Many of the descendants of First Baptist Church consider the early history of their congregation, beginning with both enslaved and free Blacks secretly meeting outside in 1776 as a big part of their identity as a community. Now that the original foundations have been uncovered, it makes that history feel more tangible to the community according to the pastor of First Baptist Church, Rev, Reginald F. Davis.
The excavation started a year ago, and the uncovering comes in time for the church to celebrate its 245th anniversary. The 16 X 20-foot foundation of bricks laid on top of soil dating back to the early 1800s. An 1817 coin was also found during the excavation, solidifying to the archaeologists that this building matched the time period in which it was built.
Colonial Williamsburg’s archaeologists know that finding the foundations is just the start of understanding the structure and building. They want to learn what was around it, what it could have looked like, and how it was being used. Other things that have been uncovered start to tell that history, such as an old ink bottle tells historians that someone could read and write, and a bottle of vanilla extract meant someone would cook there. All these little pieces come together to tell the history of the people who attended this church.

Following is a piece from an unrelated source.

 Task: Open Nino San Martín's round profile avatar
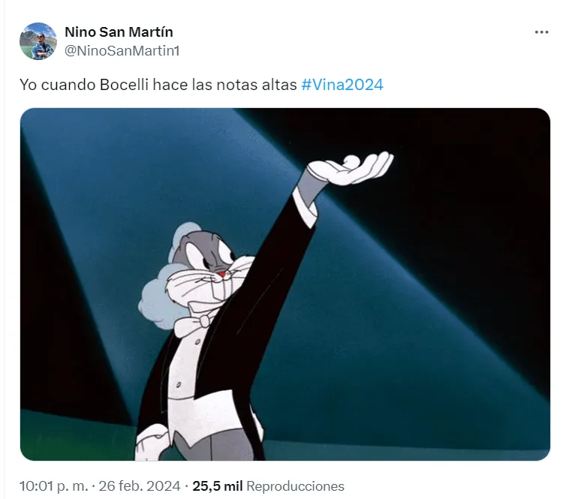38,41
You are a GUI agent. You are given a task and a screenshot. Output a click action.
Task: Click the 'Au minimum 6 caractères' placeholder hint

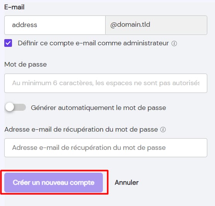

The goal of the excursion was to uncover the original structure, dating back to 1818. The church was destroyed by a tornado in 1834. A new building for the congregation was built on the same site in 1856, but the church sold it and built their current church a half-mile away. This building was then demolished to build a parking lot for the Colonial Williamsburg Museum. Both the original foundations and remains from the newer building have been unearthed.
Human remains from burials have also been uncovered; however, the findings will need to be discussed with descendants to best decide the next move in research. The descendants and other church members have had a hand in the excursion, visiting the site and watching the work, bringing them closer to the connection between the foundations and their community.